Section: New Results
Keywords : unsupervised clustering, distances table.
Divisive clustering with constraints
Participant : Yves Lechevallier.
DIVCLUS-T is a divisive and monothetic hierarchical clustering method which proceeds by optimization of a polythetic criterion [74] . The bipartitional algorithm and the choice of the cluster to be split are based on the minimization of the within-cluster inertia. The complete enumeration of all possible bipartitions is avoided by using the same monothetic approach as Breiman et al. (1984) who proposed, and used, binary questions in a recursive partitional process, CART, in the context of discrimination and regression. In the context of clustering, there are no predictors and no response variable.

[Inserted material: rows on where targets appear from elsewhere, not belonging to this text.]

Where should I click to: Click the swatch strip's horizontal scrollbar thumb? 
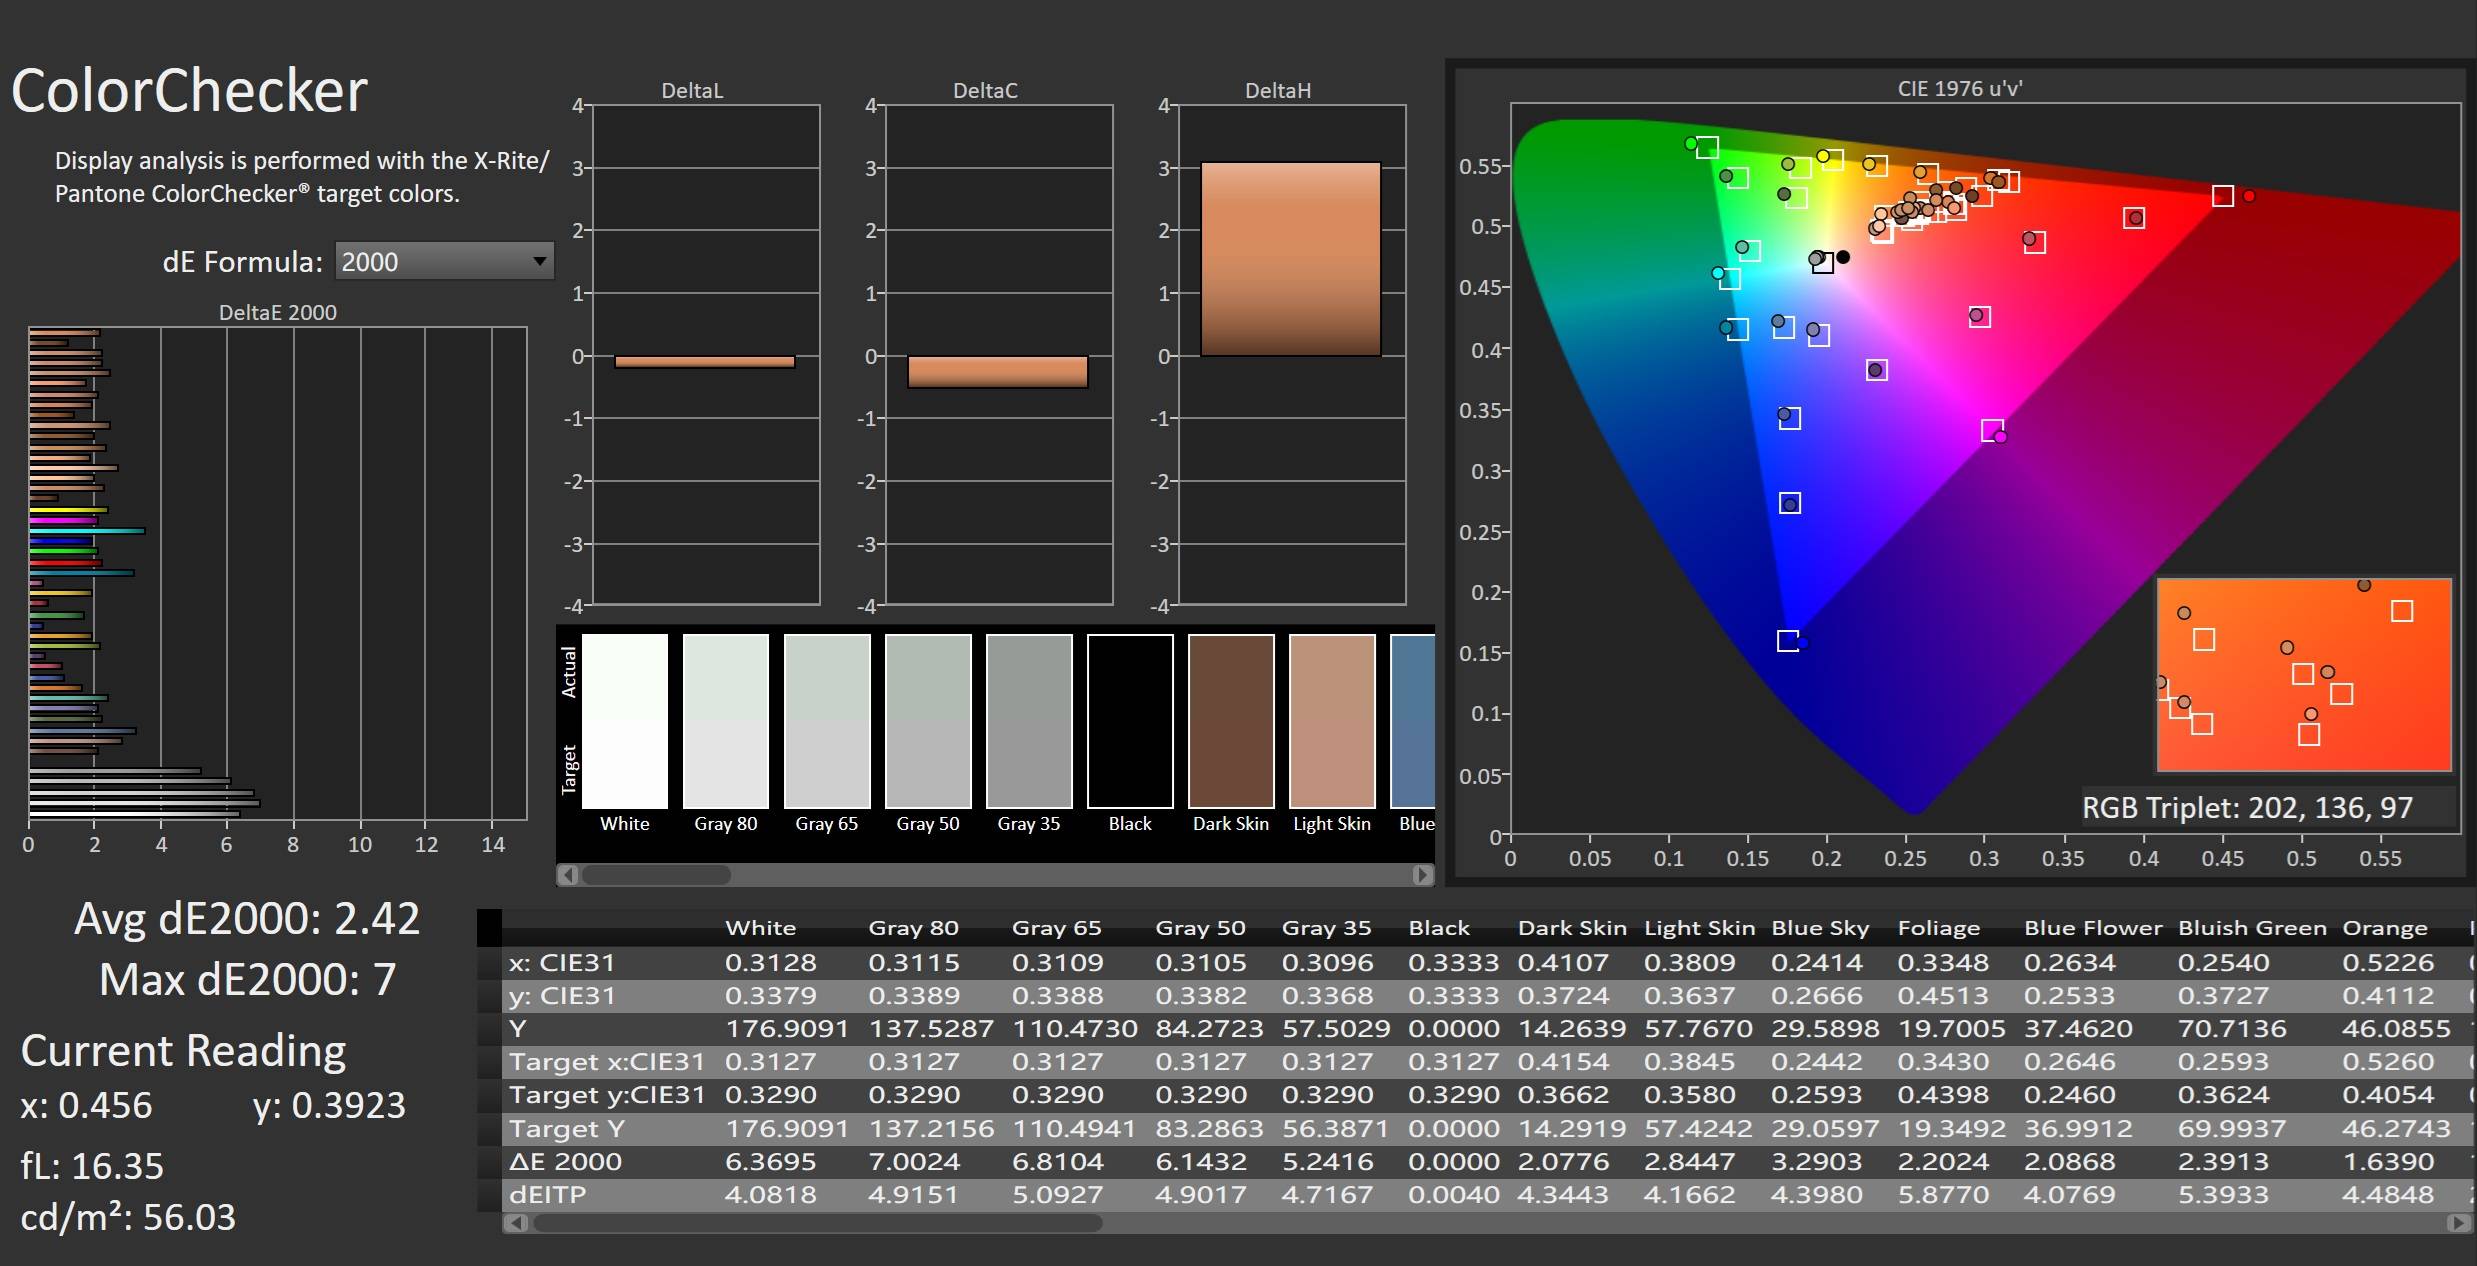[656, 875]
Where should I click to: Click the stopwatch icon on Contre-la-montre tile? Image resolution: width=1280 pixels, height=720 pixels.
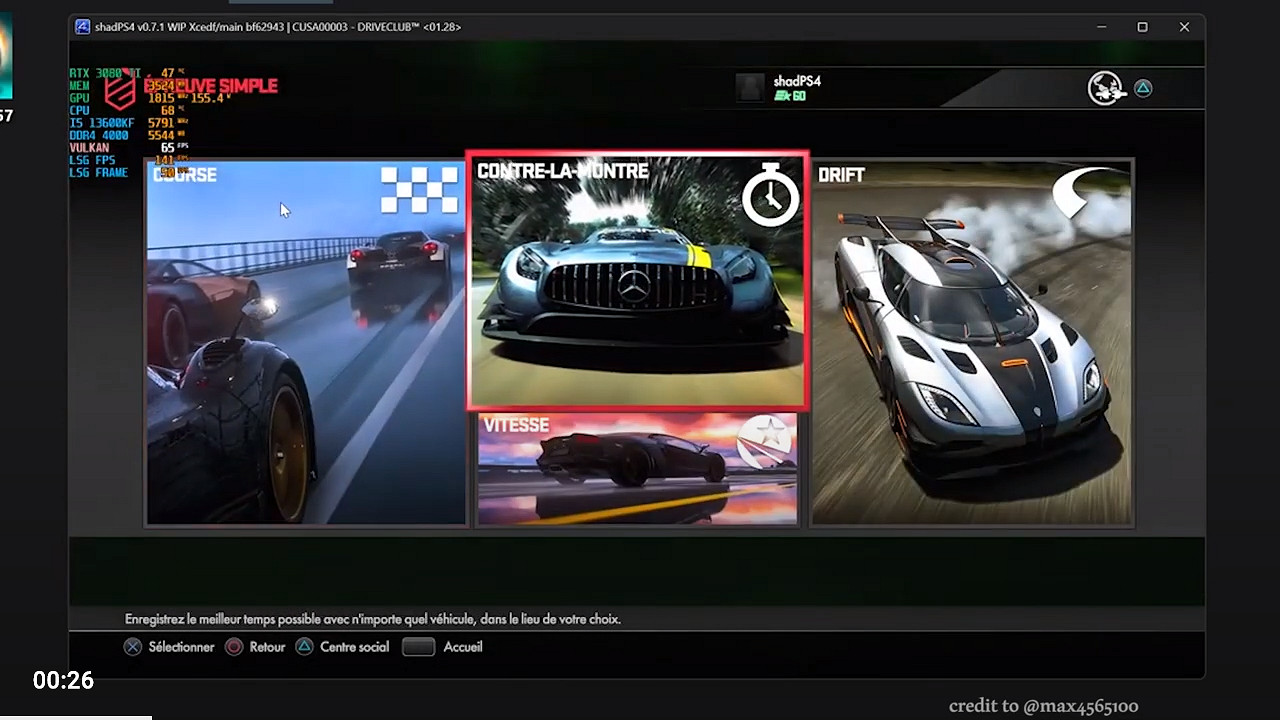(x=770, y=196)
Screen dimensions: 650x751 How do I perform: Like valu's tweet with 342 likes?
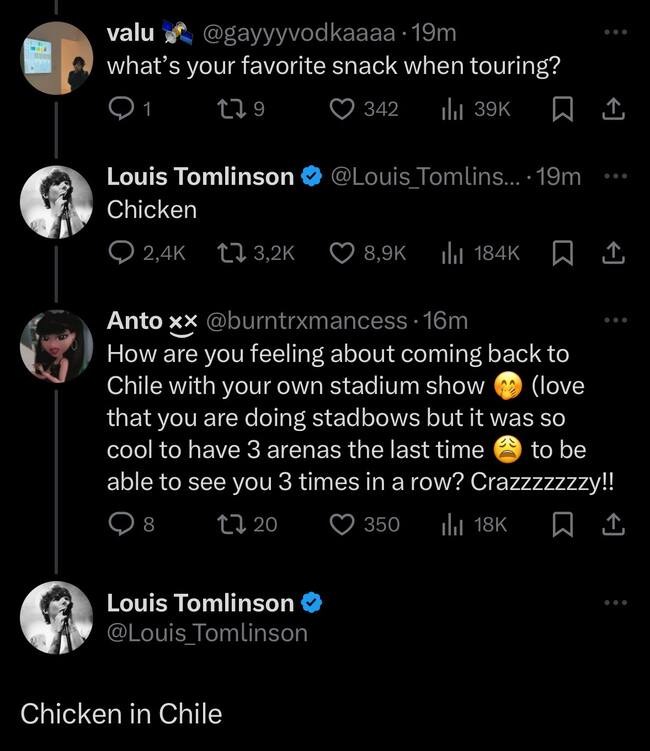[342, 109]
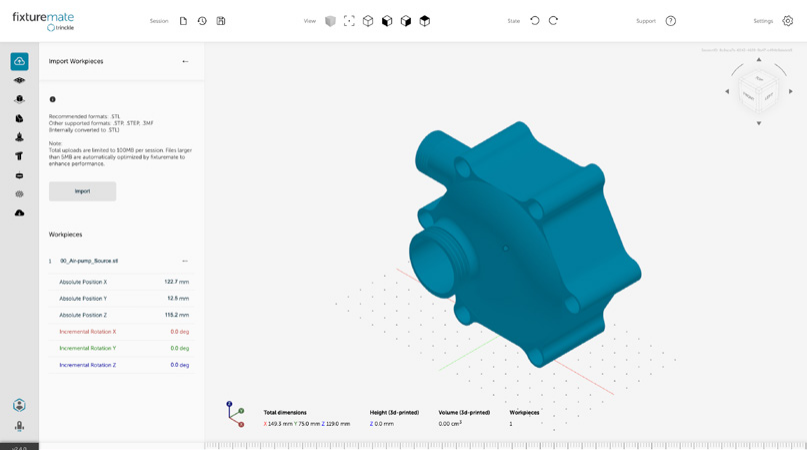The height and width of the screenshot is (450, 807).
Task: Switch to the wireframe cube view
Action: 368,21
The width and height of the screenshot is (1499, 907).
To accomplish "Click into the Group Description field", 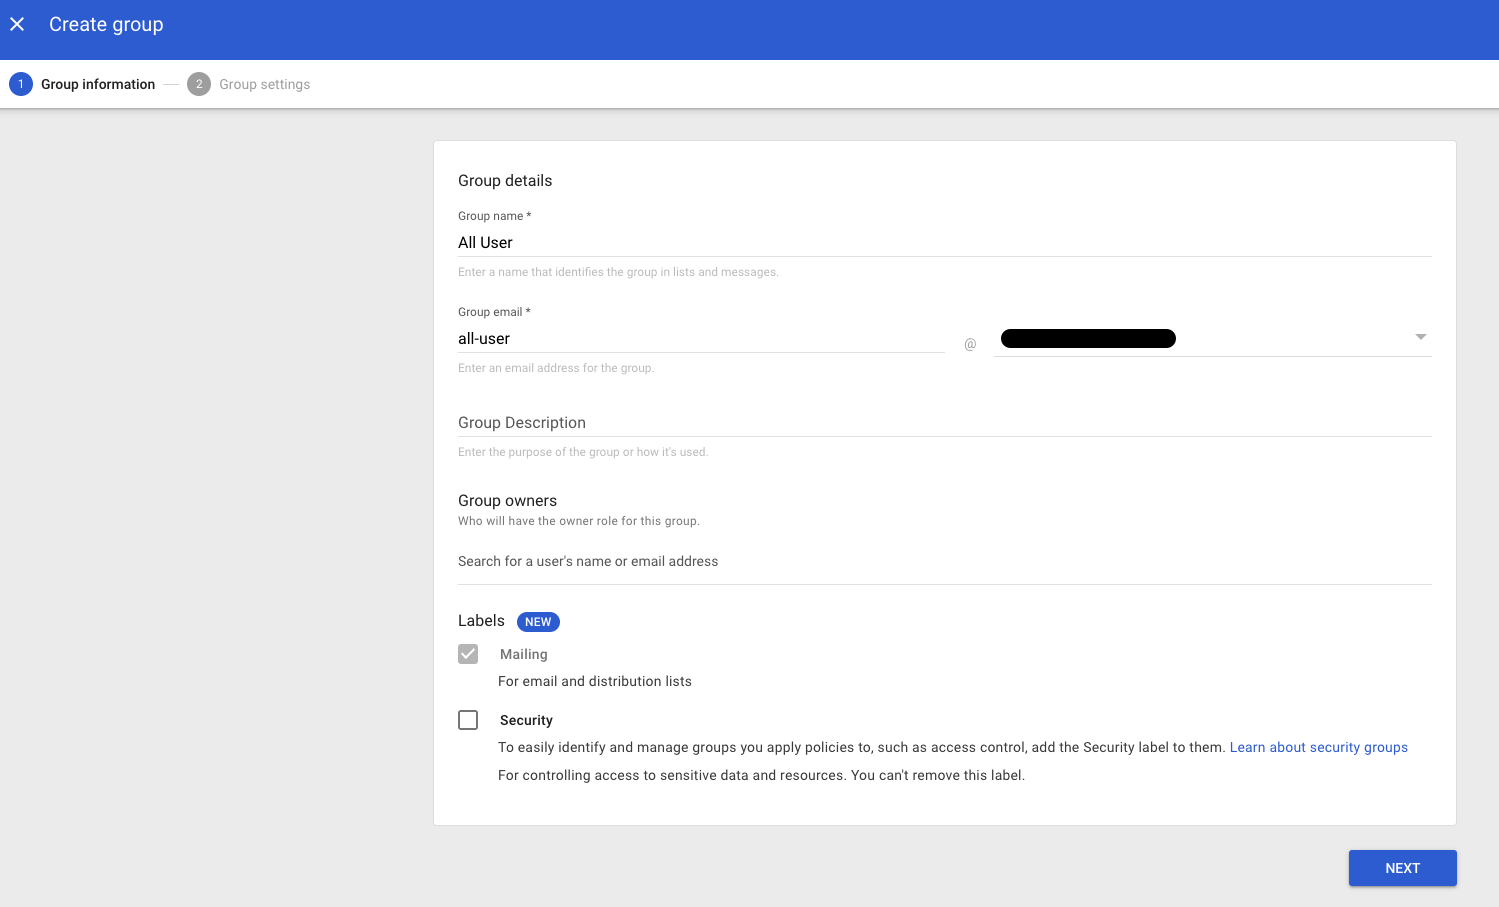I will (944, 423).
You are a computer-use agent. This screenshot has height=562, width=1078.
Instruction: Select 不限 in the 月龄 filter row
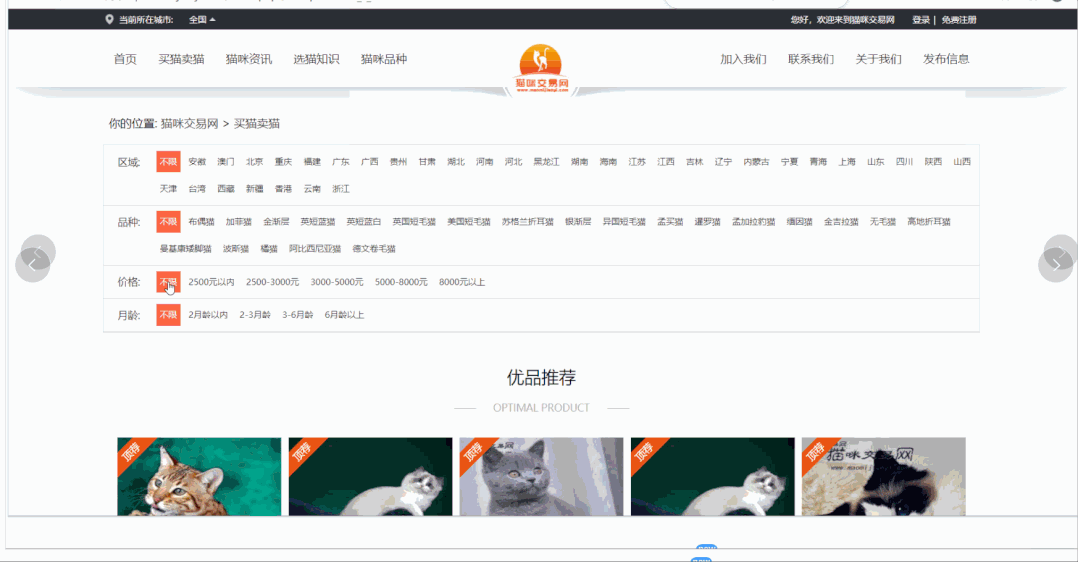[x=168, y=315]
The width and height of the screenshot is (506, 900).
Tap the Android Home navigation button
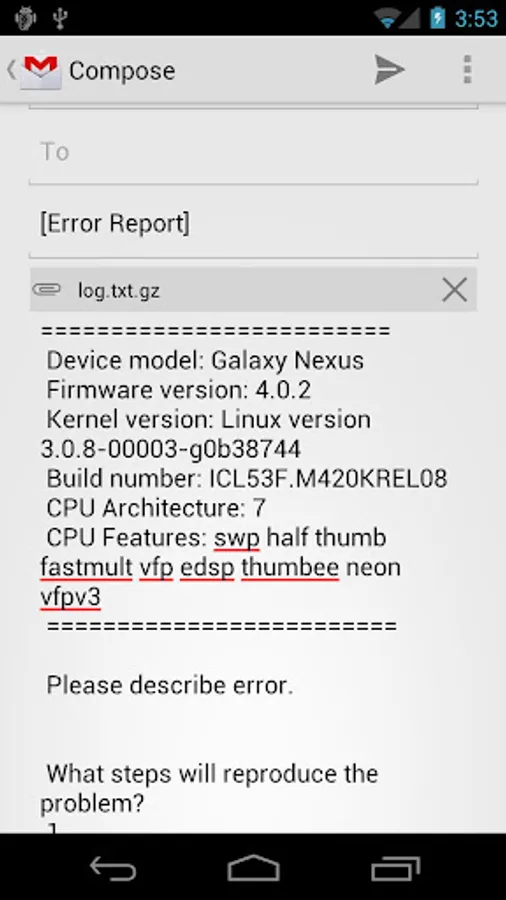point(253,868)
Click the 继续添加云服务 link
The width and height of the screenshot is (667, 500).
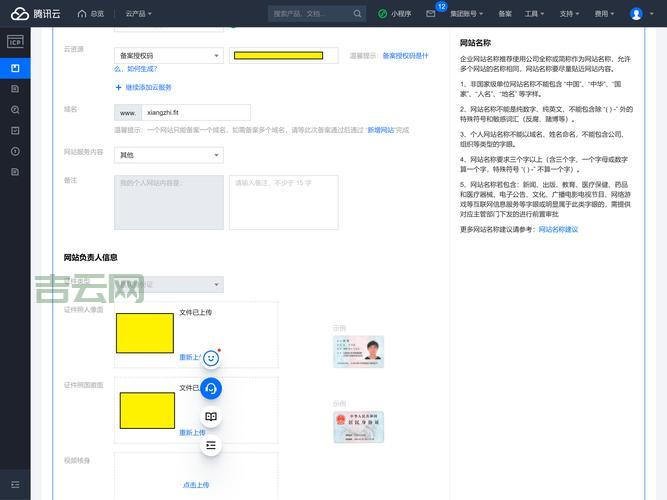coord(148,88)
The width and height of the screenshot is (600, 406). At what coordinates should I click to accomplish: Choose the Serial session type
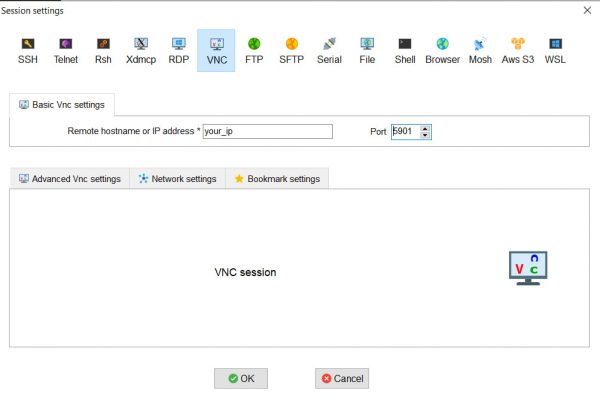[x=329, y=51]

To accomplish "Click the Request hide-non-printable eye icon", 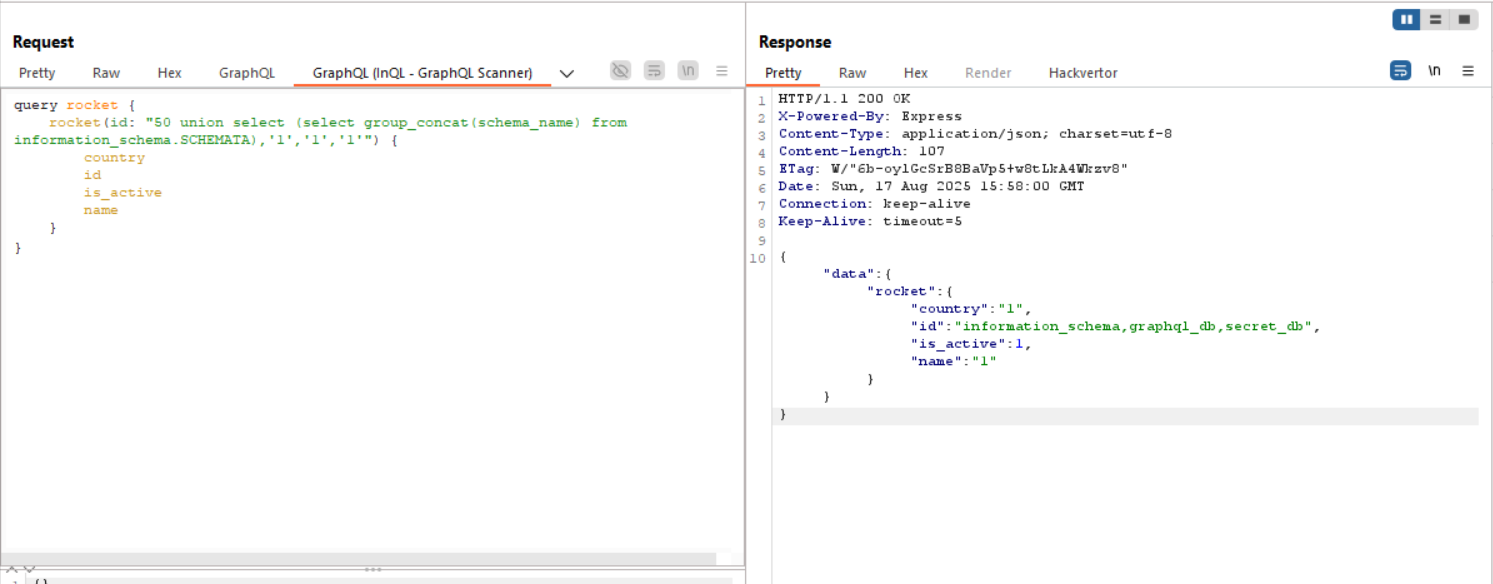I will coord(621,71).
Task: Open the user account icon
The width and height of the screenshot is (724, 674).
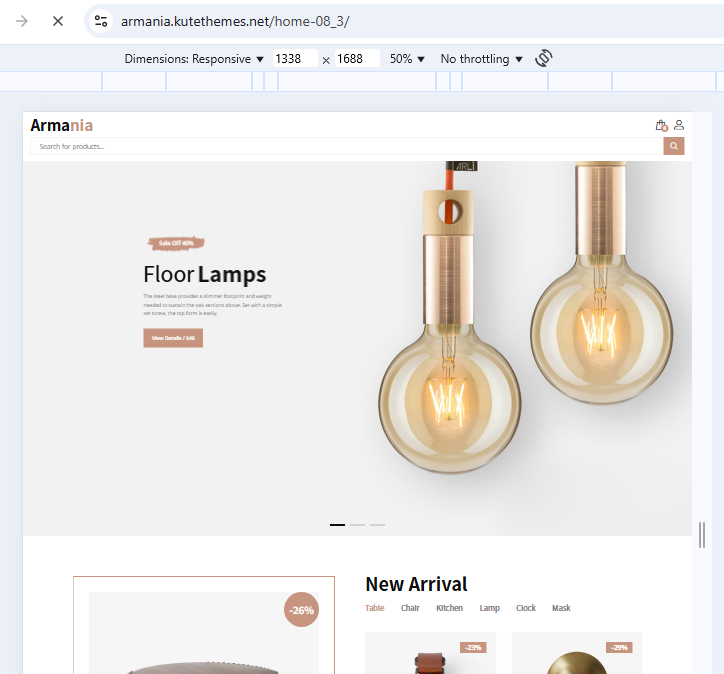Action: [679, 125]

We propose an extension of DIVCLUS-T, called C-DIVCLUS-T which is able to take contiguity constraints into account. Because the new criterion defined to include these constraints is a distance-based criterion, C-DIVCLUS-T will be able to deal with complex data. In order to avoid the problem pointed out below concerning the definition of binary questions for complex data, we impose to the variables used in the the binary questions, to be classical. The variables used in the calculation of the distance-based criterion can however have complex descriptions.
The method [23] and [41] proposed has the specificity to be monothetic and its main advantage is then the simple and natural interpretation of the dendrogram and the clusters of the hierarchy. Of course these monothetic descriptions are also constraints which may deteriorate the quality of the divisions.